There is still the matter of all of the art to be evaluated and sent off to the appropriate collector, dealer or museum, but I can share space with art and come mid-week there will be enough space in the apartment for at least one large humanoid and twelve million dust mites.

Once I am in residence I will share some of the truly interesting facets of my latest domicile, but as of today I am officially closing the final calendar month of the longer-than-expected non-domiciled period I so casually entered early last year.

The next big life decision: will I be in one place long enough to once again co-habitat with a feline. It has been three and a half years since last I shared space with a furr-ball and I surely do miss the purrs.

Thursday, February 18, 2010

A Job for a Divestor

Regular readers are by now familiar with my non-domiciled nature over the past year or so. Associated with that I have also been in phase two of my divestment period. When I left San Francisco in 2000, I basically gave away my stuff; keeping only a bed, a desk, a wok, clothes, a computer and two cats. I did have some other "stuff" stored or carted in never opened boxes and those have been the things I have been divesting in this latest wave of non-accumulation. I now officially declare myself to be a semi-professional divestor.

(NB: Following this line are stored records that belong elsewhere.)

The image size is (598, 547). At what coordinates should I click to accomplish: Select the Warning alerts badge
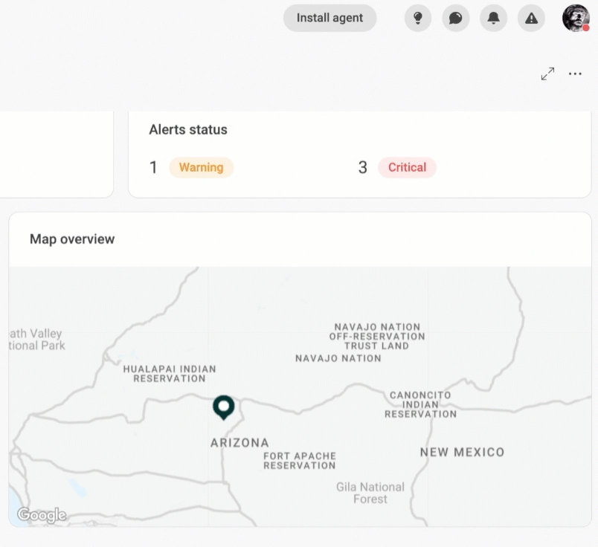[201, 167]
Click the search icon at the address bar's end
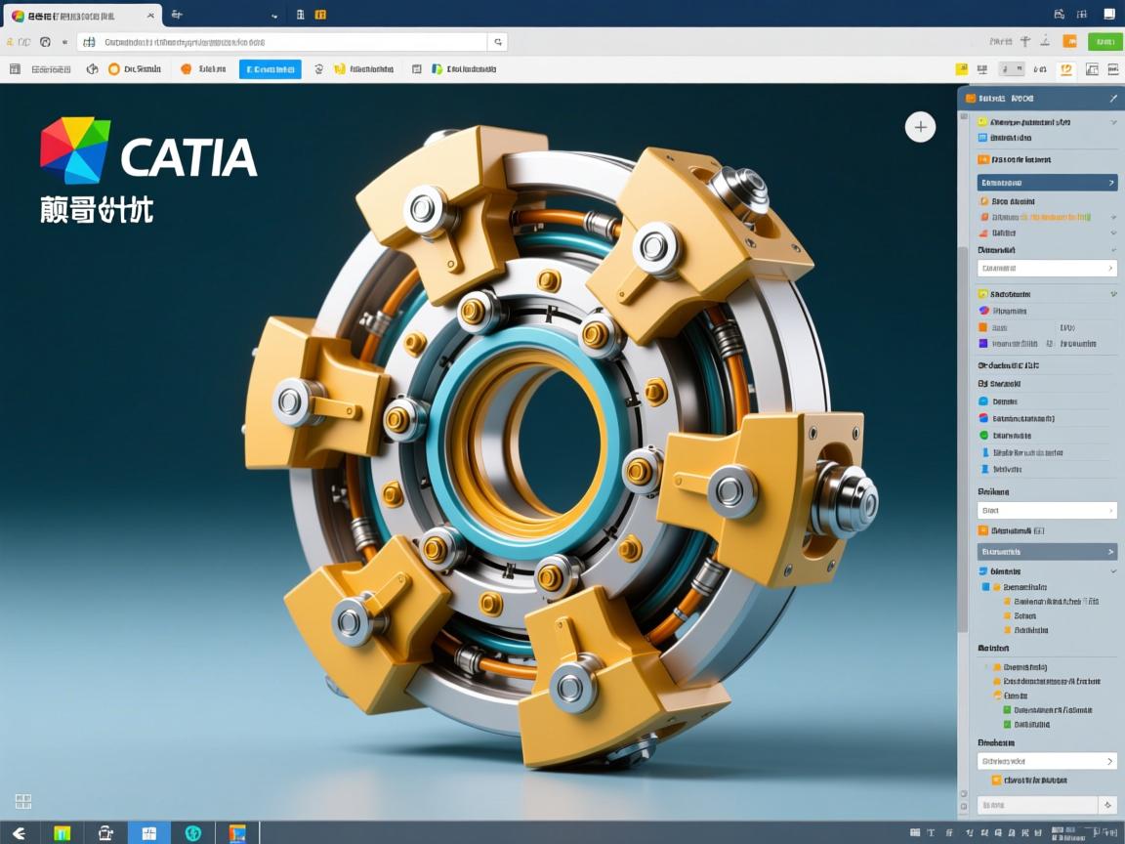Screen dimensions: 1125x844 498,42
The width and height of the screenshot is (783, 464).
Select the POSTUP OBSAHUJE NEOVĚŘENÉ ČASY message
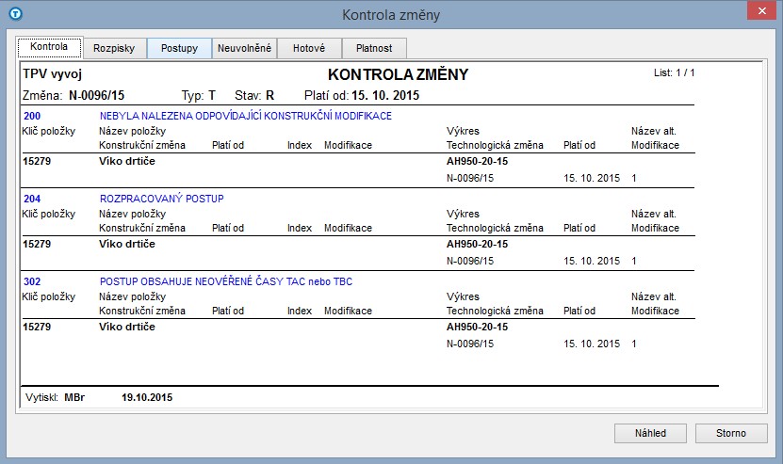(226, 281)
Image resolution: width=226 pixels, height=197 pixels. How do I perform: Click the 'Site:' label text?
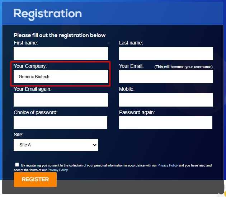(x=19, y=135)
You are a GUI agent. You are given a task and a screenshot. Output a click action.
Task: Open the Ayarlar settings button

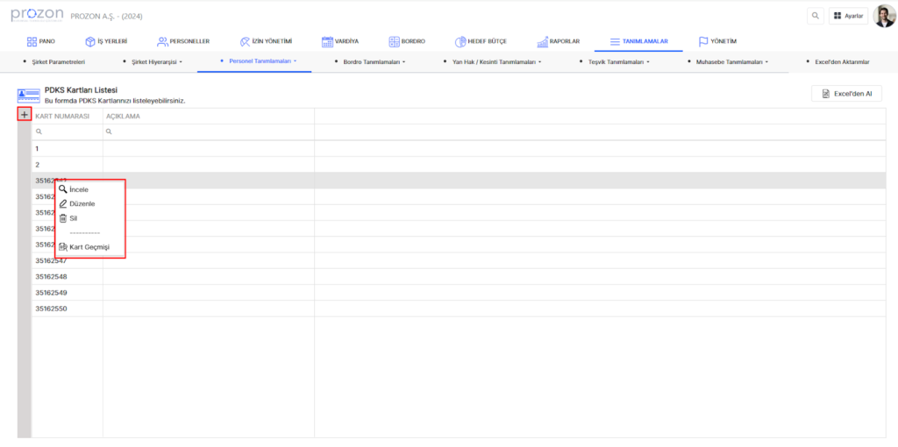[x=848, y=16]
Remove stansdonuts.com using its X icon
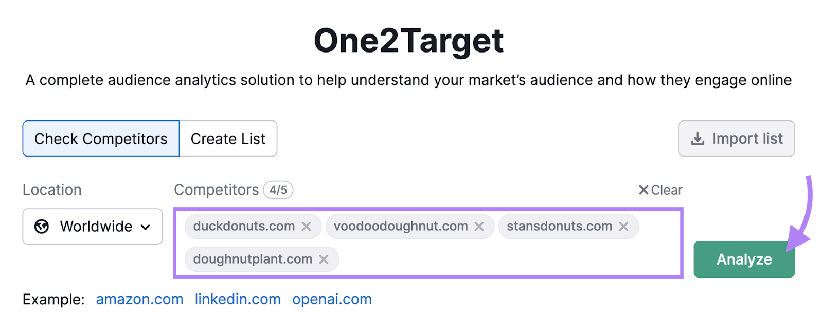Screen dimensions: 823x329 [x=624, y=226]
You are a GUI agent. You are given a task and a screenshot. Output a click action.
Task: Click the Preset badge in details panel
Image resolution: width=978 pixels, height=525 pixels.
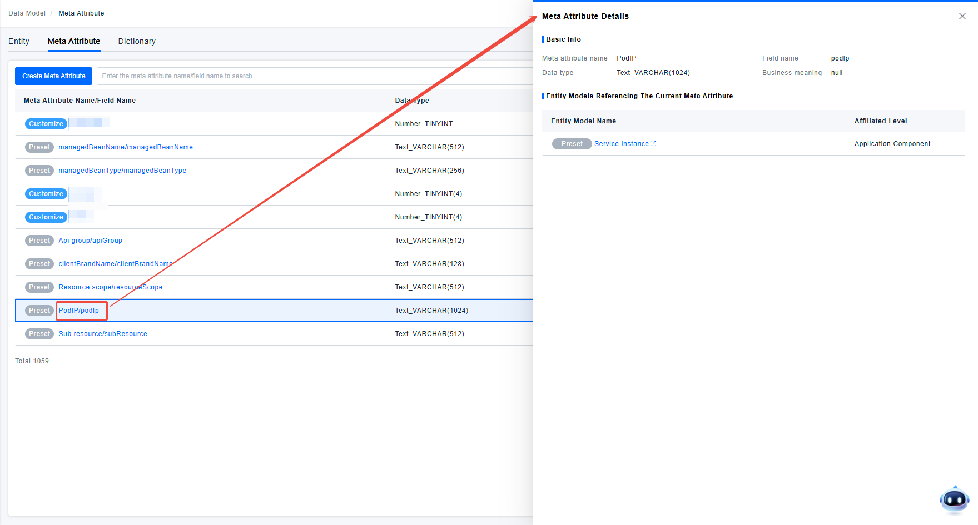pyautogui.click(x=572, y=144)
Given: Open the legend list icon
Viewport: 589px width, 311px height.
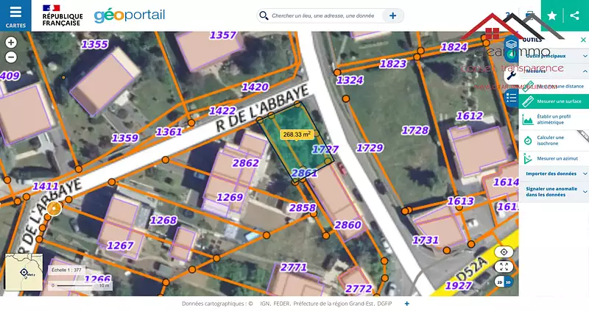Looking at the screenshot, I should [511, 97].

This makes my current project all the more interesting. In order to occupy the apartment in Berkeley (my next semi-permanent place) first there is the matter of 3000 books and several hundred pieces of museum quality art. Not to mention the papers, oh my the papers! The prior occupant, my good friend's father, was more than a collector. He and his wife were the driving force behind the Magnes Museum in Berkeley. Which means that the apartment is not simply full of books and art; but is filled to the brim with treasured items of historical significance, which he collected from around the world.

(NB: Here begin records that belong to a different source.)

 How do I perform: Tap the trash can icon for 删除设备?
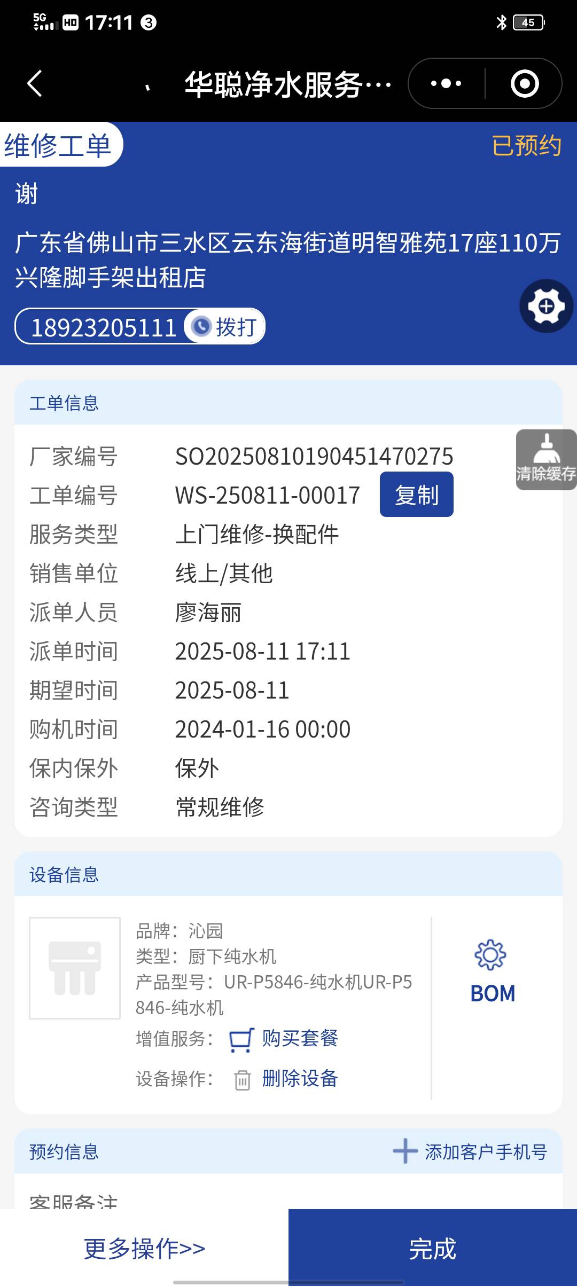pos(242,1079)
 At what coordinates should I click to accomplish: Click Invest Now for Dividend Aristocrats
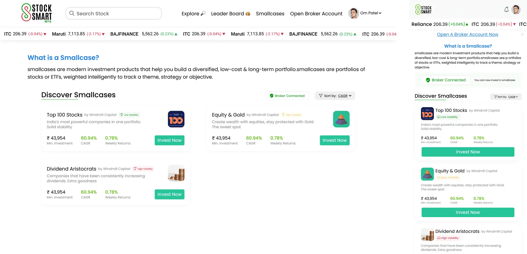pos(169,194)
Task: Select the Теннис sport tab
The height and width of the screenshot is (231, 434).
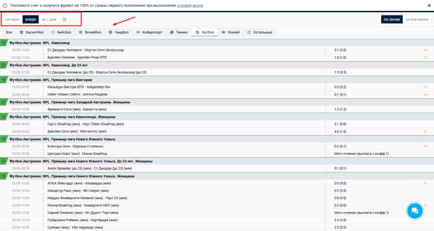Action: (179, 32)
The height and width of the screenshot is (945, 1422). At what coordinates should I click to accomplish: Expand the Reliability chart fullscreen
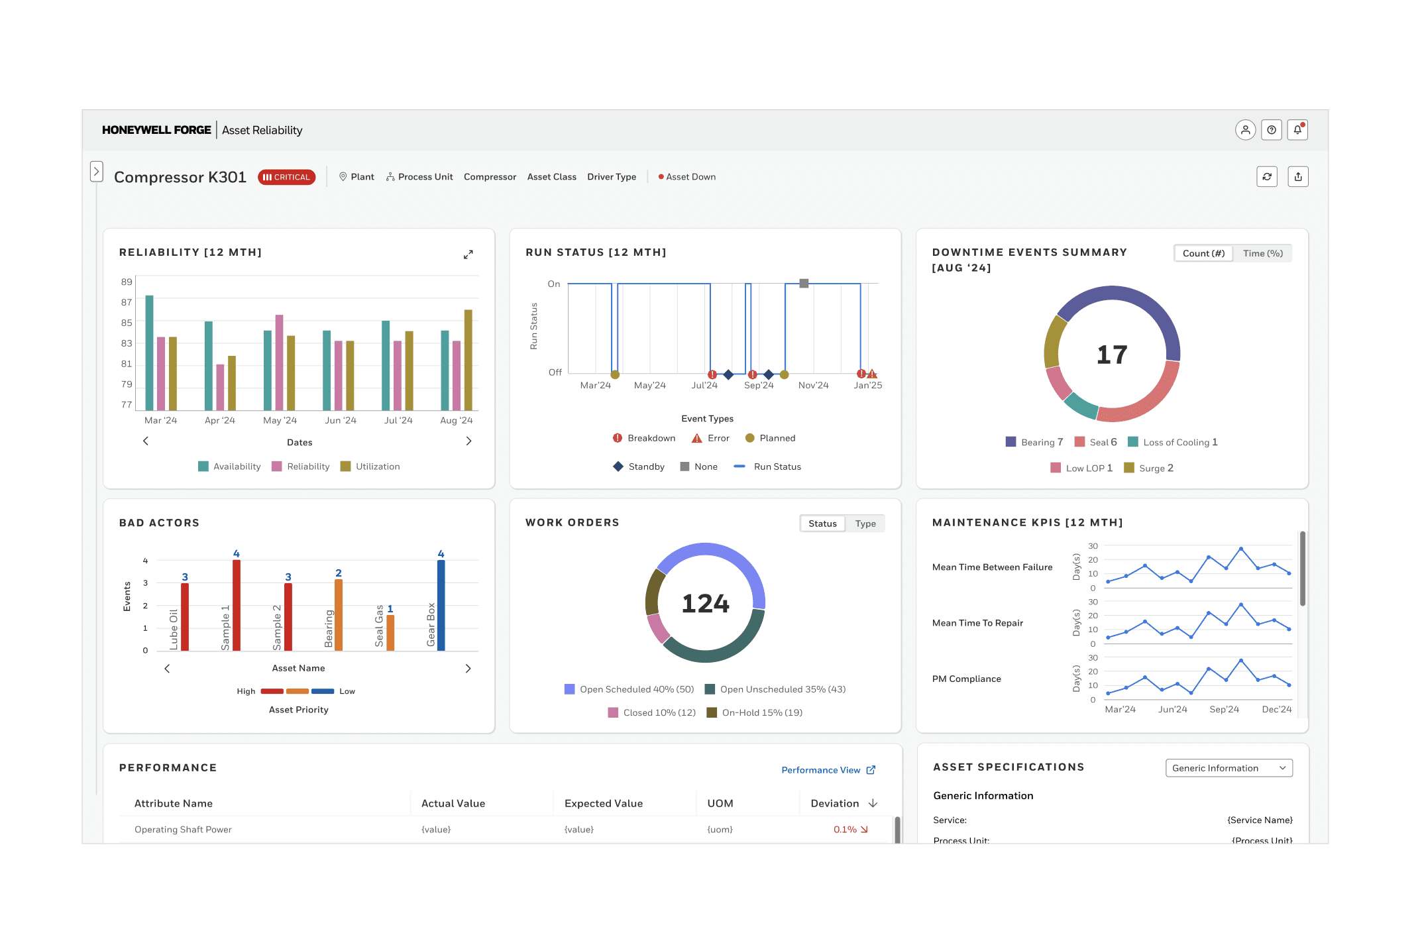(x=468, y=254)
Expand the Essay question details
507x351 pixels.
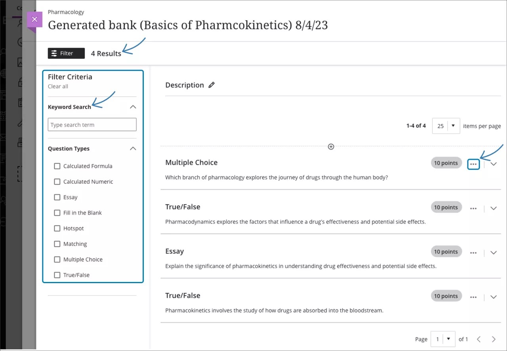click(494, 252)

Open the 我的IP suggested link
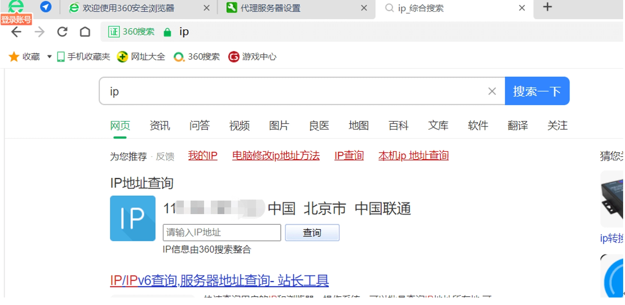click(203, 156)
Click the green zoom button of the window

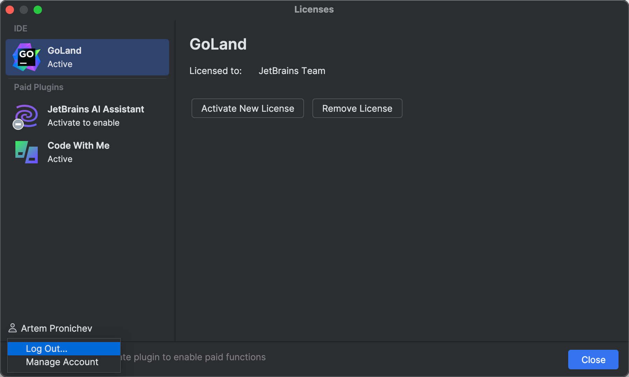tap(38, 10)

So to clear out my new space, the divestor has taken on a role in placing thousands of items in the hands of those would give them the places of respect and access they deserve. So with care and respect we still have to deal with the task of literally packing and moving thousands of items.

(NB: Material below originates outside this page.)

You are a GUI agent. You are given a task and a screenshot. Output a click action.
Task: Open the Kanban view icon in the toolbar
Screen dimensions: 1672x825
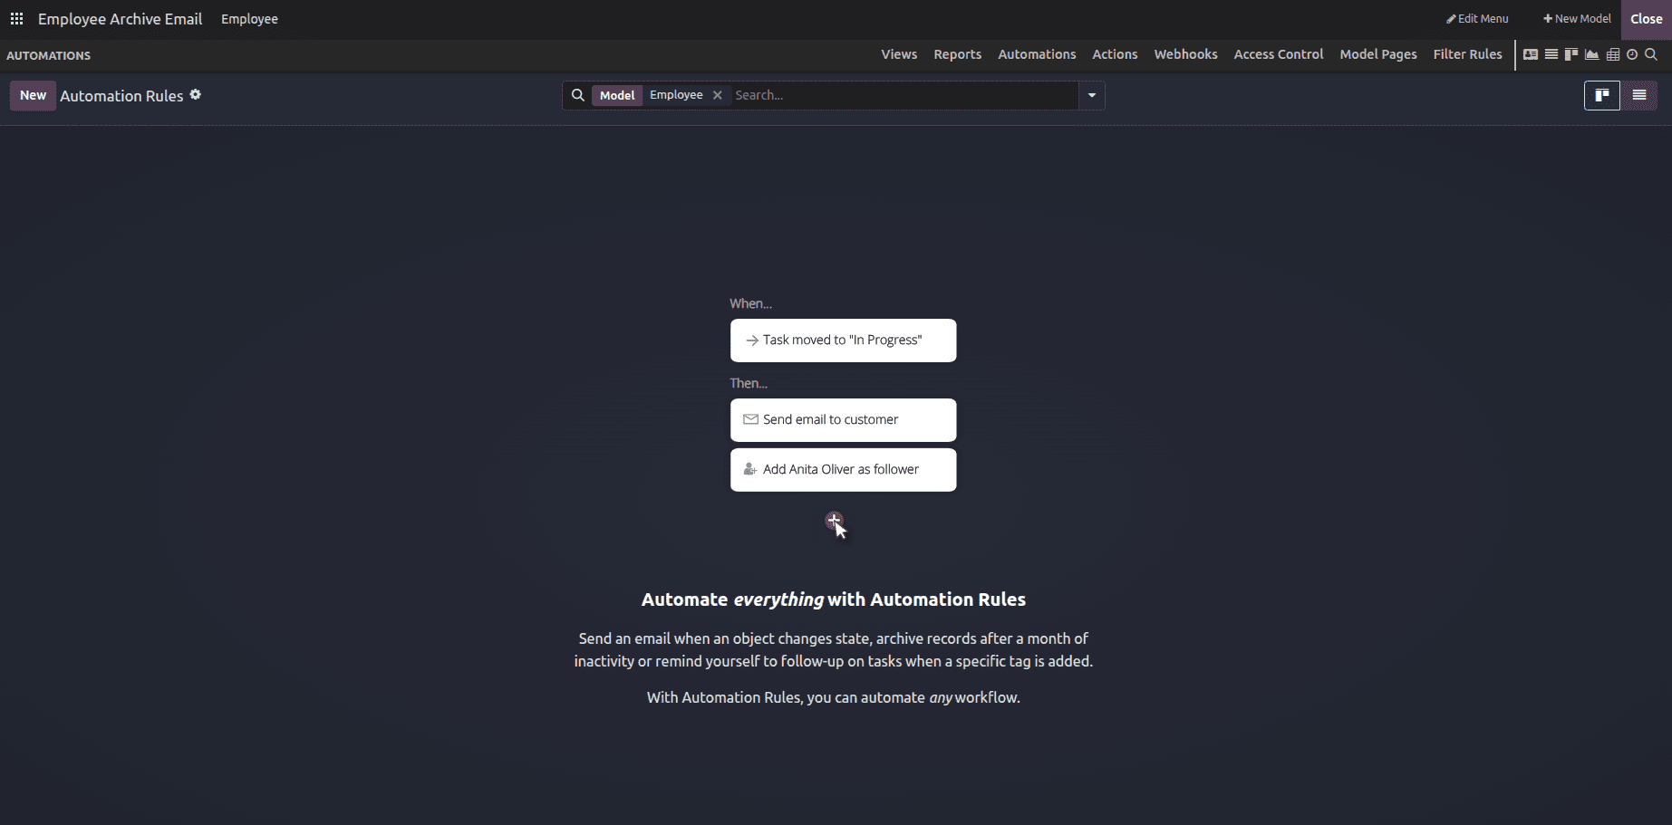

Yesterday was a significant day in that process. Twelve boxes of personal papers detailing years of work with the Magnes Museum and the collection were removed from the apartment and delivered into the hands of the archivist of the museum. Also yesterday, a book dealer, personal friend of the family and now friend of mine, went through the entire collection; we boxed up 20 cartons of literature for his collection and we have those ready for immediate cartage pick-up. Plus the remaining books are now ordered and cataloged and ready to box and donate. I begin that task tomorrow.

On the mundane side of the apartment prep list, we got 50% of the required plumbing work done, the cable company installed phone, internet and cable plus the car donation was completed. So I can now park in the garage at my new place and access the internet. Actually sleeping there will take another week or so but progress has been made and acknowledged by even the most pessimistic among us.